For the reactions using protocol A, an initial denaturation step was performed at 98°C for 30 s followed by 40 cycles at 98°C for 10 s, 64°C for 30 s, 72°C for 2 min. At the end of the amplification cycles, an extension step at 72 ºC for 2 min was added to fill in any incomplete polymerization.
The reactions for protocol B were subjected to the following cycles of temperature: 98°C for 5 min followed by 34 cycles of 98°C for 10 s, 61°C for 30 s, 72°C for 50 s; and a final step at 72°C for 5 min.
The cycling conditions applied to the reactions assembled with protocol C primers were as follows: 98°C for 2 min followed by 30 cycles of 98°C for 10 s, 58°C (for the first round of amplification) and 53.7°C (for nested PCR reaction) for 30 s; 72°C for 1 min and 30 s; and a final step at 72°C for 5 min.
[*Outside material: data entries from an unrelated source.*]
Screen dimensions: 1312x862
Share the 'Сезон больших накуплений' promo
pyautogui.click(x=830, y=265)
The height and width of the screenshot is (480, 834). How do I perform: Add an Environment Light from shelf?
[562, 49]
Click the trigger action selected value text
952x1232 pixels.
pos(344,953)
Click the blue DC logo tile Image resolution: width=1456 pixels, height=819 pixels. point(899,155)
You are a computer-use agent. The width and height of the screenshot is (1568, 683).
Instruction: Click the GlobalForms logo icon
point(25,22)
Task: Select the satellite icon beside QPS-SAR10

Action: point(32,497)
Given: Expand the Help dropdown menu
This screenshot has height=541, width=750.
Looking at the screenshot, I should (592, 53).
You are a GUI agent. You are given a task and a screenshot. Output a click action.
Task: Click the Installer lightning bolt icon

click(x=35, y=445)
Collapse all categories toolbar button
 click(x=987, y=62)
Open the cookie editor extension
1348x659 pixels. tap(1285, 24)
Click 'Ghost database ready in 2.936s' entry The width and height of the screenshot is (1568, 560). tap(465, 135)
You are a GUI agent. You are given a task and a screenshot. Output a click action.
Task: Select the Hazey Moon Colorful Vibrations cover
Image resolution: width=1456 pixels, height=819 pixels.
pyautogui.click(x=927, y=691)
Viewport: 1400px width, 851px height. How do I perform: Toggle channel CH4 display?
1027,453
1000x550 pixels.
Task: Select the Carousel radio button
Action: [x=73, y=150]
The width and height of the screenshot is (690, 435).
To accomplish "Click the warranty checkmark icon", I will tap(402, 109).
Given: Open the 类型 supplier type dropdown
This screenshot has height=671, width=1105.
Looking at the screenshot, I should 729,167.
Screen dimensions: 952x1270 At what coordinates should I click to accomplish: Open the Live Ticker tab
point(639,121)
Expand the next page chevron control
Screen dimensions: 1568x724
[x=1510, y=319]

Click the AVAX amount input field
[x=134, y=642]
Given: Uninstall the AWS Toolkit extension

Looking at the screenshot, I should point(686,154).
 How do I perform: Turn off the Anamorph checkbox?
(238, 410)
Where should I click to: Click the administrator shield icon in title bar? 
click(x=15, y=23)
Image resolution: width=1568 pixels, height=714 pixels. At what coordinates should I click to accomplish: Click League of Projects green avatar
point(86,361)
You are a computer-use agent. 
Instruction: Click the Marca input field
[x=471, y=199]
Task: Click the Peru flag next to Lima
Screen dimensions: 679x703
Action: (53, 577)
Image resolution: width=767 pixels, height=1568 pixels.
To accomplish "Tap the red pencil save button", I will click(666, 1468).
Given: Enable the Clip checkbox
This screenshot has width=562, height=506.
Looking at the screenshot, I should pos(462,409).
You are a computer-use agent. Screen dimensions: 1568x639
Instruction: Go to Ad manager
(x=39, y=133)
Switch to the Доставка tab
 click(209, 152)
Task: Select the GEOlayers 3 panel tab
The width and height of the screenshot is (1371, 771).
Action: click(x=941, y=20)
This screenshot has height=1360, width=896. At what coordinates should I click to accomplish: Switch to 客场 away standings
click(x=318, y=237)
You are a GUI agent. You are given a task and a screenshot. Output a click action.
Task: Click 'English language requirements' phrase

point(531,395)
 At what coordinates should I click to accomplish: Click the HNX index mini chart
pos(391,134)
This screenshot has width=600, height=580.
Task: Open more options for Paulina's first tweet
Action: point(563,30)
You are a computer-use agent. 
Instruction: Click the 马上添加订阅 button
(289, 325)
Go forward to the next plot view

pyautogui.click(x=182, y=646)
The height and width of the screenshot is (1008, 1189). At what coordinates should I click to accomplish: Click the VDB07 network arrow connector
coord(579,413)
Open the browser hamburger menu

The amplified product was identified by agarose gel electrophoresis (4 μl of the final PCR product mixed with 1 μl of the 10X Bluejuice™ Gel Loading Buffer (InvitrogenTM Life Technologies, Carlsbad, CA, USA) and the mixture was applied to a 1% agarose gel prepared with 1 X TAE buffer. and 7 µl of SYBR Safe.
1.5Preparation of libraries for next-generation sequencing and sequencing of amplified HBV genomesDNA library was prepared from the amplicons generated in the PCR reactions, using the Nextera XT DNA Sample Preparation kit, following the procedures established by the manufacturer. After quantifying the PCR products using the Qubit fluorimetric method (Qubit 4 Fluorometer; Thermo Fisher Scientific, Waltham, Massachusetts, USA), the concentration of all PCR samples was adjusted to 0.8 ng/μl, and then performed the DNA fragmentation and tagmentation steps. Samples were then submitted to amplification step for insertion of adapters and were then DNA purified using AMPure XP magnetic beads (Beckman Coulter; Life Sciences Division Headquarters; Indianapolis, USA). Samples were purified, let all at 2 nM of final concentration and denatured using a 0.2 N NaOH solution (v/v). The ready-made libraries were pipetted on a flow cell and then the sequencing process was started using the MiSeq platform (Illumina Inc., San Diego, CA, U.S.A.).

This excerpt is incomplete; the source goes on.